Abstract

e21070 Background: Durvalumab is an anti-PD-L1 agent used as consolidation for patients with stage III non-small cell lung cancer (NSCLC) following chemoradiation. In the PACIFIC trial similar progression-free survival (PFS) and overall survival (OS) benefits were seen whether patients had PD-L1 expression of ≥25% or <25%. In this study we sought to examine outcomes for patients with PD-L1 expression using the more commonly used <1%, 1-49%, and 50-100% cutoff points. Methods: This was a retrospective analysis of 52 patients with stage III NSCLC who underwent treatment with chemoradiation followed by durvalumab maintenance. Patients were divided into groups of PD-L1 Negative (<1% positivity), Low PD-L1 (1-49%), and High PD-L1 (50-100%) based on the percentage of tumor PD-L1 expression using local testing with the Dako 22C2 antibody. The primary endpoint was presence or absence of radiographic progression while on durvalumab or after completing therapy, while PFS and OS were also determined.
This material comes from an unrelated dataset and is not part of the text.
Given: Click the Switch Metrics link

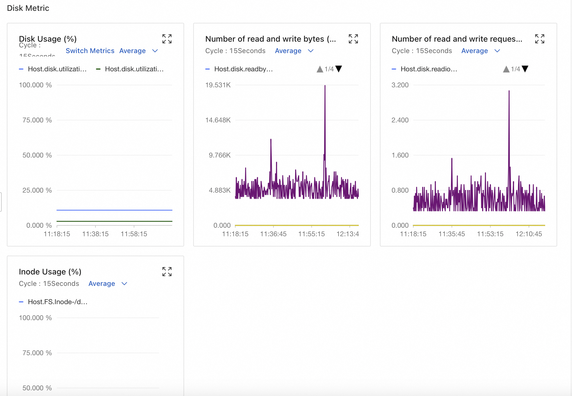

Results: Of the 52 patients, 25% were in the High PD-L1 group, 21% in the Low PD-L1 group, 27% in the PD-L1 Negative group, and the remaining were not tested for PD-L1. The progression rates were 64.3%, 90.9%, and 23.1% for the PD-L1 Negative, Low PD-L1, and High PD-L1 groups respectively (Table). Using Chi-square analysis there was a significant association between the extent of PD-L1 expression and progression (p = 0.003). The odd’s ratio (OR) of progression in the High PD-L1 group compared to the PD-L1 Negative group was 0.167 (0.031-0.904, p = 0.038), and the OR of progression in the Low PD-L1 group compared to PD-L1 Negative was 5.556 (0.541-57.00, p = 0.149). There was a statistically significant difference in PFS between the groups (p = 0.019), but not OS. Conclusions: Our results show that PD-L1 expression may be useful in predicting the risk of cancer progression in stage III NSCLC patients undergoing durvalumab consolidation. Patients with high PD-L1 (50-100%) expression had significantly lower odds of disease progression and longer PFS compared to those who were negative for PD-L1. While the rate of progression was higher in the Low PD-L1 group, the OR was not statistically significant when compared to the PD-L1 Negative group. [Table: see text]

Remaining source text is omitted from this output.